10:33 - Yeast-smelling lily tricks pollinating fruit flies
Yeast-smelling lily tricks pollinating fruit flies
This week, researchers led by Johannes Stökl have published a paper in Current Biology describing a flower that uses an unusual smell to attract its pollinators. The Solomon's Lily, which is a member of the Arum genus - which also contains the largest flower in the world, the Titan Arum - releases a sweet smell that mimics rotting or fermenting fruit to attract Drosophilid fruit flies.
This lily uses what is known as deceptive pollination to trick the flies into pollinating it. Now, many flowers attract their pollinators - like insects, birds, bats, all sorts of animals - with some sort of reward - like a sweet sugary nectar. The pollinator visits the flower, and in the process of feeding on the nectar, pollen gets transferred to them that they then transfer to another plant.
But obviously, it's quite costly to the plant to produce sweet nectar, so some plants trick their pollinators into pollinating them without giving a reward. They release smells that are similar to the food source, or breeding place of the insect, or sometimes even mimic the pheromones of the female insects to attract the males. And that's what this lily does - it mimics the smell of something that attracts the fruit flies.
So what the researchers did was that they analysed the volatile compounds released by the lily using Gas Chromatography and Mass spectrometry, and found that 6 of the 13 compounds that make up the smell are also found in rotting fruit and fermentation products like vinegar and wine, that are also very attractive to these fruit flies. Because Drosophilid fruit flies feed on yeasts and breed in rotting fruit, they have evolved to be sensitive to the odour of those things, and to respond to them.
They also carried out functional imaging of the fly 'smell centre' - the antennal lobe - and found that the compounds released by the lily activate the same parts of the antennal lobe (which is like the olfactory bulb in our brains) as the smells of rotting fruit - so the lily is exploiting the fact that these flies have evolved to be very sensitive to these particular compounds in order to attract them. So it's interesting in two ways - from an evolutionary point of view, that the flower has evolved to so closely mimic the smell of rotting fruit, and from the point of view that it has helped to shed a bit more light on the way the fruit fly brain works and responds to particular smells.
13:31 - Men Perspire, Women Glow, though more so if they exercise!
Men Perspire, Women Glow, though more so if they exercise!
Japanese scientists have confirmed the axiom that men sweat while women glow. Writing in the journal Experimental Physiology, Osaka International University researcher Yoshimoto Inoue and his colleagues measured the sweat production rates of a mixed group of 37 trained and untrained men and women as they underwent an hour-long exercise regime that had them working out at between 35% and 60% of their maximum workloads.The researchers also totted up the density of sweat glands on the subject's skins.
Men, they found, produced significantly more sweat than women, especially with increasing exercise intensity, and amongst both sexes exercise training augmented sweat gland activity, although much more so amongst males. The female study participants also became much hotter before they began to sweat maximally compared with either their trained or untrained male counterparts.

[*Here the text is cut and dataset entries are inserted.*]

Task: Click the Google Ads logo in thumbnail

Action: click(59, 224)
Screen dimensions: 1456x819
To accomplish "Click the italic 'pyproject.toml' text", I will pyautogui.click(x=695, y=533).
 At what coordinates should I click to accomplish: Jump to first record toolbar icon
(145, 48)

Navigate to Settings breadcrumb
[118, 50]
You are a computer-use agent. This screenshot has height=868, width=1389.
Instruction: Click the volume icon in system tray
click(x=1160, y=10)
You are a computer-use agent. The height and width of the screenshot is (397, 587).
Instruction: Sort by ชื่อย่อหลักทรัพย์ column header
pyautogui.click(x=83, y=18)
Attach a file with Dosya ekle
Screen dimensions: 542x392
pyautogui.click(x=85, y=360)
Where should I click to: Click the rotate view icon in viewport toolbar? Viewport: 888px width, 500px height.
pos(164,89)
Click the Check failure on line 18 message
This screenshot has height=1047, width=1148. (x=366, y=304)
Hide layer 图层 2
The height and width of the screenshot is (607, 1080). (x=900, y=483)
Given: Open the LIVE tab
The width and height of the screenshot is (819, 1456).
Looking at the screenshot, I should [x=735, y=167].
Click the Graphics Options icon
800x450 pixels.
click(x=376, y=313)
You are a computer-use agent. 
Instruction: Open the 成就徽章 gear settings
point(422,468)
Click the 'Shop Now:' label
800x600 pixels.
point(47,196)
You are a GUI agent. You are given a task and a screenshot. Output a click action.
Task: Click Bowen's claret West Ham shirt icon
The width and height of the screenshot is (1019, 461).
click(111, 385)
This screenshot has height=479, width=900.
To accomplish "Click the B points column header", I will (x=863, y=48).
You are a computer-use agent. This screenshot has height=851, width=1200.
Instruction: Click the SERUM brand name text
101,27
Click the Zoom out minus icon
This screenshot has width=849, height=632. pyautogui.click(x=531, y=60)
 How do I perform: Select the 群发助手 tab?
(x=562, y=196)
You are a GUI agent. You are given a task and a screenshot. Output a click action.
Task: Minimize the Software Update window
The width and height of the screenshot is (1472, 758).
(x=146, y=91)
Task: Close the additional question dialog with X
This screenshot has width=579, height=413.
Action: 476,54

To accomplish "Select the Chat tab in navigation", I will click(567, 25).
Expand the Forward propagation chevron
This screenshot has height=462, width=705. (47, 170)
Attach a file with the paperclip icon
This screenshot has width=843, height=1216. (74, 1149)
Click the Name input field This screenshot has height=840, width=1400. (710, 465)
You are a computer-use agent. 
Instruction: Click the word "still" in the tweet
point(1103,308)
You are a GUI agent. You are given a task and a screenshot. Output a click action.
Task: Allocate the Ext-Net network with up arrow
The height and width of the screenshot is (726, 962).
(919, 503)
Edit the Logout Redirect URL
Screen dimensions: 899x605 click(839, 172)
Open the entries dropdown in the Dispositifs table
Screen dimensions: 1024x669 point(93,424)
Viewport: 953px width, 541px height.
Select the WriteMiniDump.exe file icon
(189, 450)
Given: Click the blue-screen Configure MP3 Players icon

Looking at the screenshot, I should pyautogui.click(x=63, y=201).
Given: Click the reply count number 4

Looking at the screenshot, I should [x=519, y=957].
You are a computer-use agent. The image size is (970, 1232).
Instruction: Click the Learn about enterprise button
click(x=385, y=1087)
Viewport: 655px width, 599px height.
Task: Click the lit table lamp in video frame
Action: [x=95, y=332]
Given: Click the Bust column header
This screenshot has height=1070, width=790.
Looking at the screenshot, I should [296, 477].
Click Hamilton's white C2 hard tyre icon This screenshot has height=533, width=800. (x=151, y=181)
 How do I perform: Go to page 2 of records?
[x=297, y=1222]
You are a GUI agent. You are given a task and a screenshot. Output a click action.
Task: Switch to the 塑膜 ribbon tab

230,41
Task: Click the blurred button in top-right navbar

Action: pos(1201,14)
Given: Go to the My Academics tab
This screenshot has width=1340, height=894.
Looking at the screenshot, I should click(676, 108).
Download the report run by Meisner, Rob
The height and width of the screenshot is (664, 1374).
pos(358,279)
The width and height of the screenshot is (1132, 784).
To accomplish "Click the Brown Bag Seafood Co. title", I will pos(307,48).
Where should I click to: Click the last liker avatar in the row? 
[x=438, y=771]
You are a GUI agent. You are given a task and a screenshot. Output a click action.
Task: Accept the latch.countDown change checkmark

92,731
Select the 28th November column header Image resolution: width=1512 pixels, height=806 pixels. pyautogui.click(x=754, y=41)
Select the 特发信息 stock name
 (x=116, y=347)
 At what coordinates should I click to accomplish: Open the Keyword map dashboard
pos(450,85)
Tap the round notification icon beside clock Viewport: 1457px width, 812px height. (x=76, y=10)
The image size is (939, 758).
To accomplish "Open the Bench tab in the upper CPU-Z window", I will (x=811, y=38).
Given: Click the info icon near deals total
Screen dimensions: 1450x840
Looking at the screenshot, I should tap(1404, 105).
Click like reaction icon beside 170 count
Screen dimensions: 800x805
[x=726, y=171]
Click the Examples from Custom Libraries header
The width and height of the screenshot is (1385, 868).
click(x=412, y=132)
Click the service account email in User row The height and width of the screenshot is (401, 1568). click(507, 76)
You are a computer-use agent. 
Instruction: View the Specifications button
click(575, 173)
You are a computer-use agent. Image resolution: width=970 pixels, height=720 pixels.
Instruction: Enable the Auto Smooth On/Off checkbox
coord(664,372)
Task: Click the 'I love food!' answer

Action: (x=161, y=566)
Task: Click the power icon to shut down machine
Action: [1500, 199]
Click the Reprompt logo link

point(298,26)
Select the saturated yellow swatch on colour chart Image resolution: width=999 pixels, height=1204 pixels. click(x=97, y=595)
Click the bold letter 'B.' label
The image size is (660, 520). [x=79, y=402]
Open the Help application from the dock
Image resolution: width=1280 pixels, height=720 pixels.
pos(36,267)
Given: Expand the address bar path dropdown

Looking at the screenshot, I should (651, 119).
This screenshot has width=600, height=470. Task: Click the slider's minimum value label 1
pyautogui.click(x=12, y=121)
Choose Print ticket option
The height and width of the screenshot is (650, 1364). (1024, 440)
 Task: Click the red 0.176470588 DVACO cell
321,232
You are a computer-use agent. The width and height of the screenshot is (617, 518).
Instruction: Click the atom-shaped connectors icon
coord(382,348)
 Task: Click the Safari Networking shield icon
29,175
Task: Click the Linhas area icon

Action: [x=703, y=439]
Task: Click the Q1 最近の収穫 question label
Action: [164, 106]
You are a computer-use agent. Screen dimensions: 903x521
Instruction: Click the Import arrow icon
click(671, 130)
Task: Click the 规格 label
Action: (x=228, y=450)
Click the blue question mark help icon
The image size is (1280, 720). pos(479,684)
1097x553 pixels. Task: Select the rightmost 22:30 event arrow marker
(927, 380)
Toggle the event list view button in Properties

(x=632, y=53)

Apart from confirming the stereotype, the research sheds light on a number of outstanding questions regarding how the two sexes cope differently with temperature extremes. According to Inoue, "women generally have less body fluid than men and may become dehydrated more easily. Therefore the lower sweat loss in women may be an adaptation strategy that attaches importance to survival in a hot environment, while the higher sweat rate in men may be a strategy for greater efficiency of action or labour."
Next, the team plan to look at how hormones influence the process, based on the belief that testosterone is the driver behind mens' more prodigious sweat outputs, as well as accouting for why exercise training boosts sweat gland activity.